Why wouldn’t I tell someone about that? Why didn’t I tell them about the creepy
employer who stacked Christmas presents, so he could have me stand on a chair
and reach for them, so he would, he informed me, have to hold me around my
legs? Why didn’t I just say, “Hey, it was really creepy how he put his hand on
mine on the tape while I wrapped packages. And he closed the door and stayed
with me to do the work. I don’t want to work there any more.” He was a friend
of my father’s—why didn’t I tell my dad when he picked me up?

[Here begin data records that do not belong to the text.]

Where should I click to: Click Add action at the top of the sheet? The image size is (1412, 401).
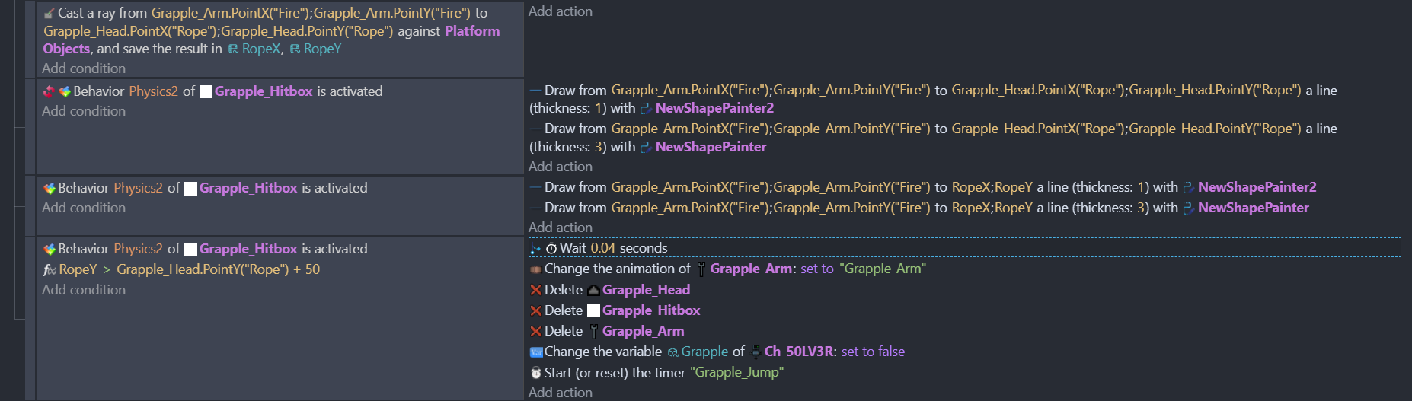561,11
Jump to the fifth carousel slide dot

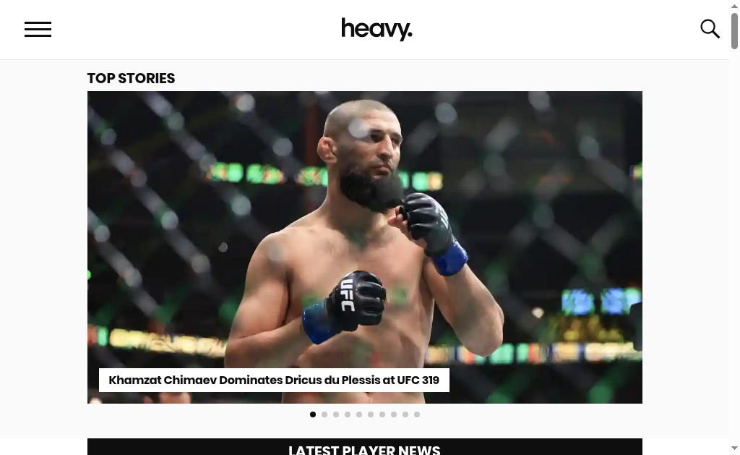(359, 414)
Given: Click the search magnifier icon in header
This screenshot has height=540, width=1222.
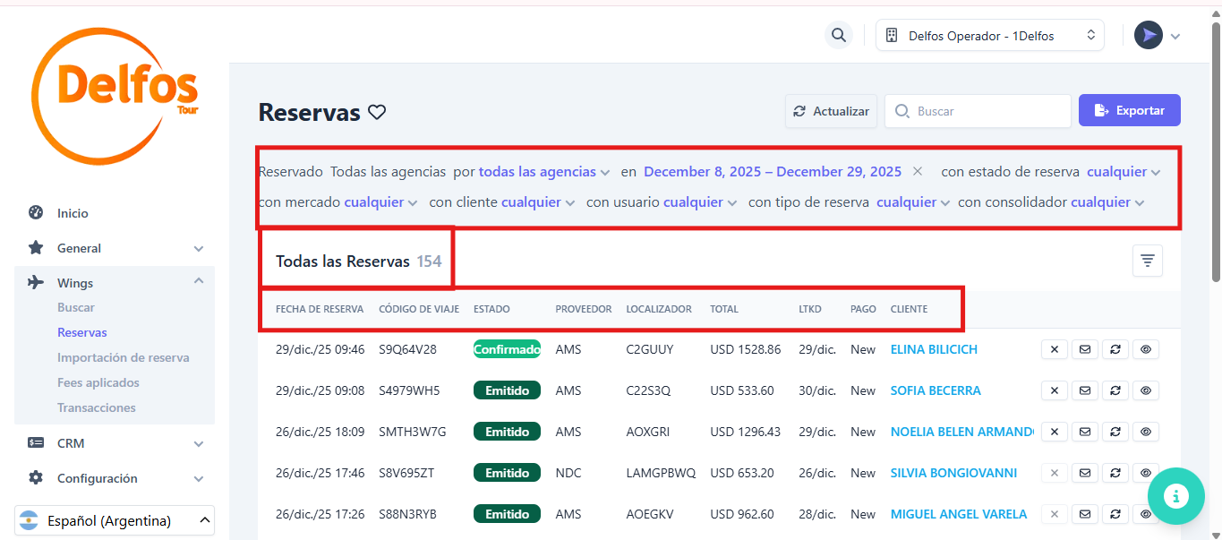Looking at the screenshot, I should [838, 36].
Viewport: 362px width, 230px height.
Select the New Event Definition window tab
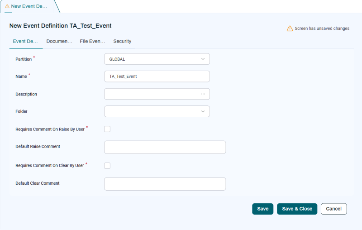pos(29,6)
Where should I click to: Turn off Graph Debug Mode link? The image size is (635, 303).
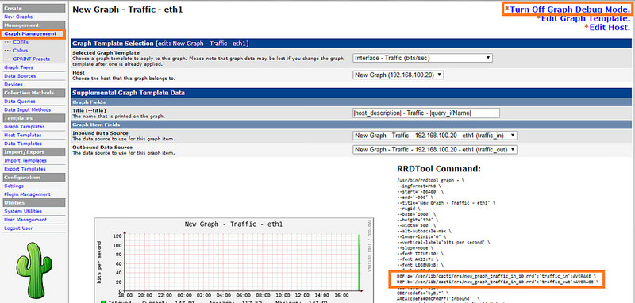pos(567,9)
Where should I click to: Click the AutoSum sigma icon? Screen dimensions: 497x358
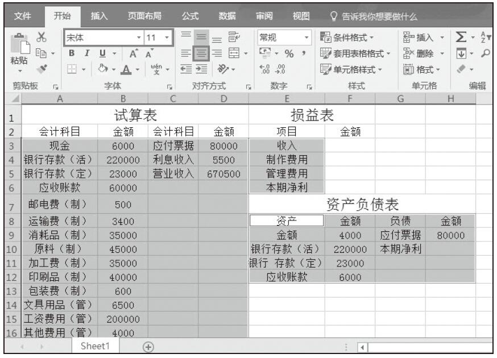pos(462,38)
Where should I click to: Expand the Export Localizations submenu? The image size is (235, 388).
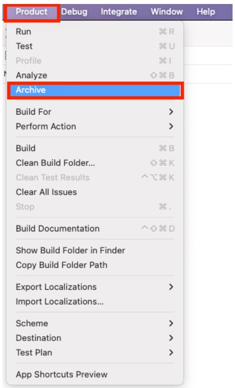[95, 287]
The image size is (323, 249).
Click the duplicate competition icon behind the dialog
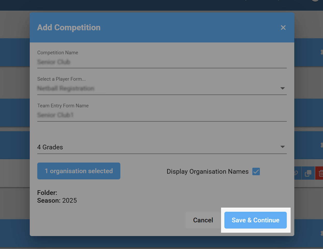(308, 173)
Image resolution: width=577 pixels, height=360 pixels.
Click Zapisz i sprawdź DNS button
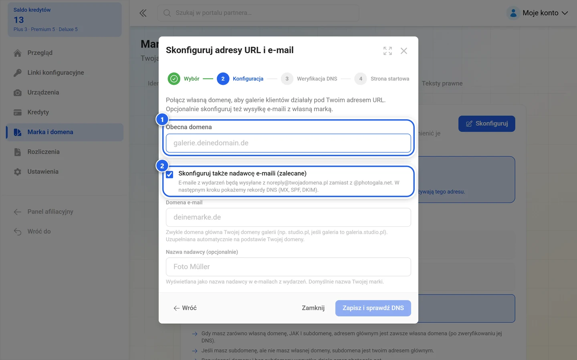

I was never raped. I grew to be about six feet tall by the
time I was 14, and I think that may have helped to deter those who look for
vulnerabilities in women. Although, it may also just be luck—I don’t attribute
any skill or knowledge to myself that prevented it. But I have been assaulted,
on multiple occasions, most of them happening when I was still a child. Most
were the acts of other children, though many involved children significantly
older than I was. And outside of counseling sessions, I have told very few
people. Not even my best friends in life know about these events. Why? People
are asking, a lot lately, why a woman would come forward, years, even decades
after abuse or assault or rape, and accuse a prominent man of doing something
horrendous to her. I’ll tell you this for certain: they do not come forward for
the publicity. They do not come forward for some political agenda. They do not
come forward just to mess with the prominent man’s life, or to gain money or
fame. Those are the acts of a psychopath. It is highly unlikely that women who
show no other signs in their life of being psychopaths would, in this one area
and only in this one instance, have all the traits of one.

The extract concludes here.